The 'three A's' are:
- Accept there is nothing we can do to change what is happening so we need to embrace it and we can do this by:
- Talking to others about how we feel.
- Practice positive self-talk such as ‘I can cope’.
- Learn from our previous experiences and draw on some of those resources we have used before to manage the current situation.
- Alter is when we attempt to change the situation for the better so sometimes we need to turn things around and look at positives in our current situation. This can be done by:
- Communicating with others openly around issues.
- Manage your time better and create a routine of things to do.
- Know what your limits are in this changed environment and notice what your tolerance levels are to things such as constantly talking or hearing about coronavirus. This may not be beneficial to us so perhaps limit conversations on this and exposure to the media and stick to watching news at certain times of the day.
- Adapt is to change your standards and expectations to be able to manage the changes and stresses arising from the current issue with COVID-19. Some ways of doing this is are:
- Adjust your standards by asking yourself what is it you really need to do. Sometimes we are so used to doing things that we busy ourselves doing other things at home such as DIY, cleaning etc. Is this what is important for us? Sometimes we need to use this time to rest and recover from all that is happening around us. We need to give ourselves time to process what is going on for us as a result of what is happening in the world.
- Reframe the issue so try to look at it in a different way and see it as being an opportunity to retreat and take care of ourselves. Adopt a mantra such as ‘I can get through this’ and mentally repeat it a number of times to settle any negative feelings or thoughts arising. Create a list of things that you have achieved and that make you happy. Remind yourself of all the things you have done and can do, in order to deal with what is coming up for you.

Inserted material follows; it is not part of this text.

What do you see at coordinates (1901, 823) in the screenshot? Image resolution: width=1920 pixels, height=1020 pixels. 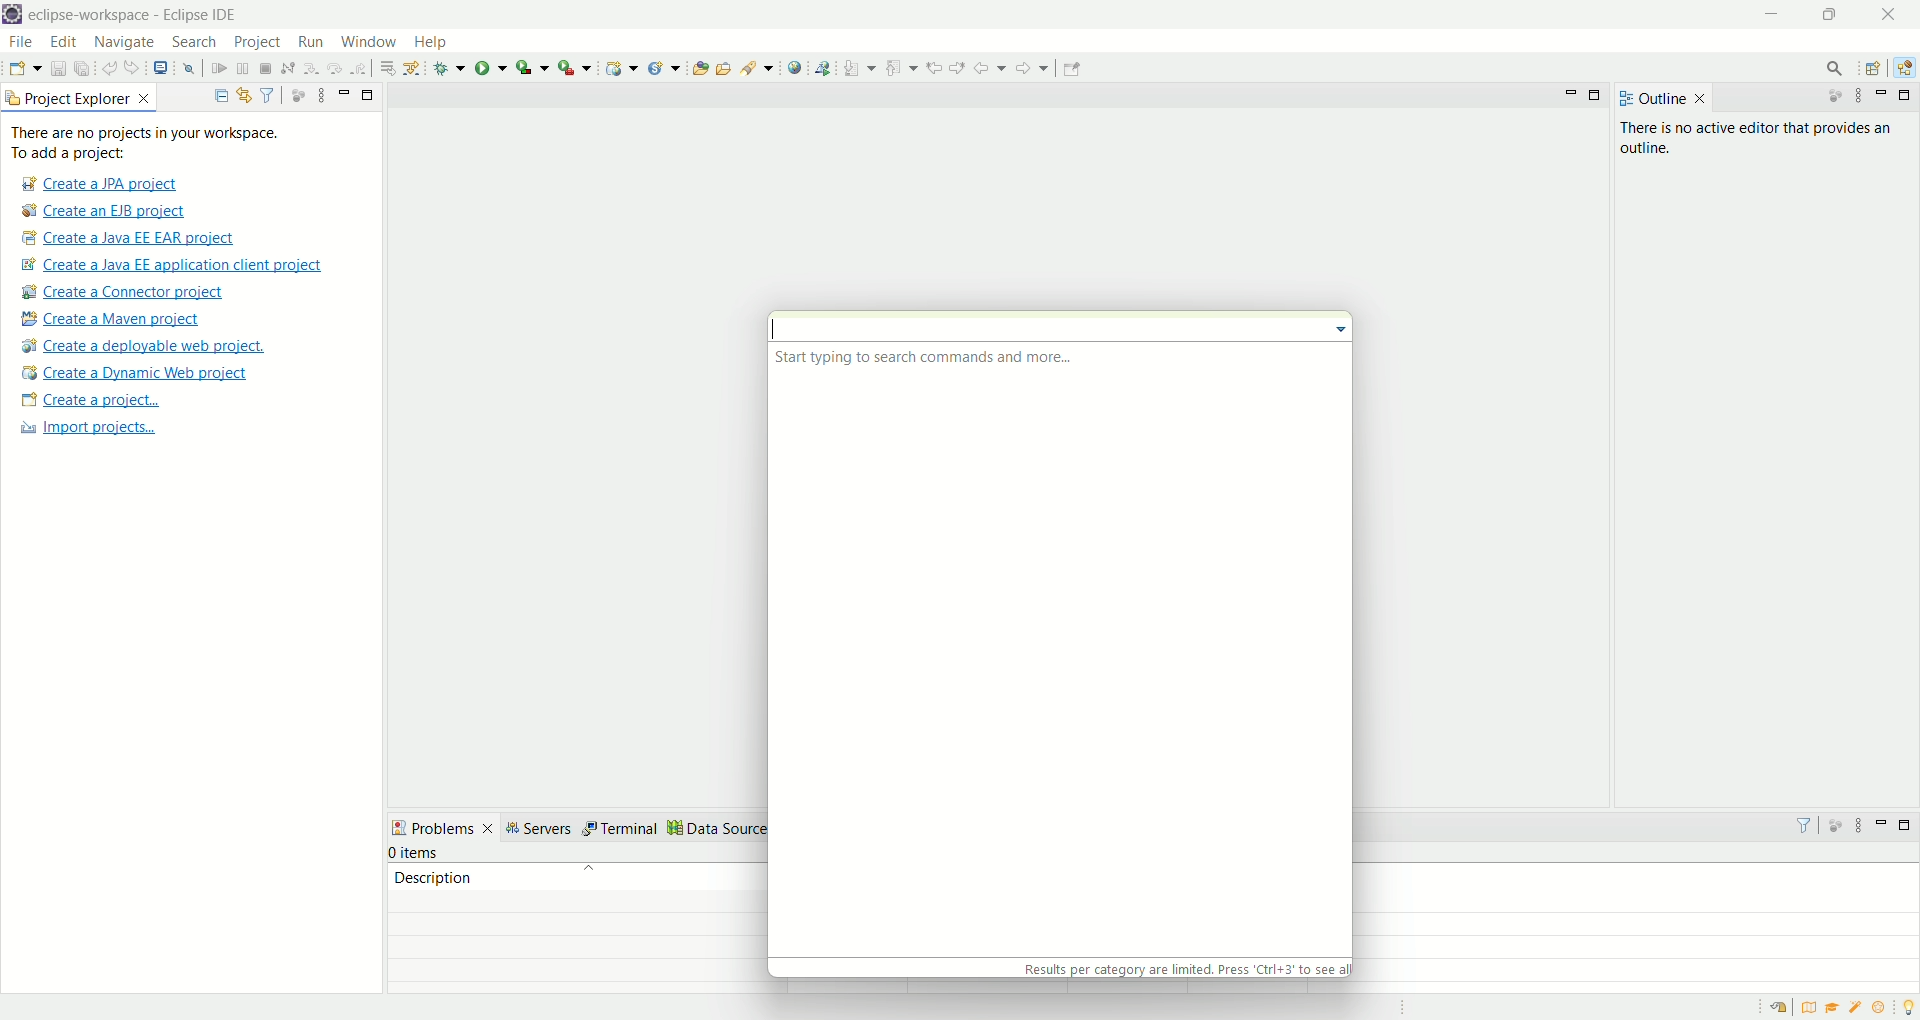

All of these can support you to deal with the changes and the current issues due to coronavirus. It can give you a different way to perceive and deal with the issues coming up. All we need to remind ourselves is that we have got this! We already have the tools to assist us to manage what the ‘abnorm’ is bringing up for us and look at alternative ways to deal with it that may be productive.
Remember everything that is going on is not ok, but the only thing we have control over is how we deal with it so grab hold of these tools to enable you to start to do this. It may be useful to go back to the three questions asked earlier which are:
How am I feeling? Why am I feeling this way? What am I going to do about it?
See what you come up with in terms of responses and this may enable you to answer all the questions and set a plan as to things you can do to manage.
Of course, if you feel that you are struggling to manage any feelings of overwhelm, stress or anxiety then you may need to talk to someone. Speak to family and friends if you feel you can, or you may feel that talking to a professional counsellor may help. Many therapists are offering online and telephone support during this time.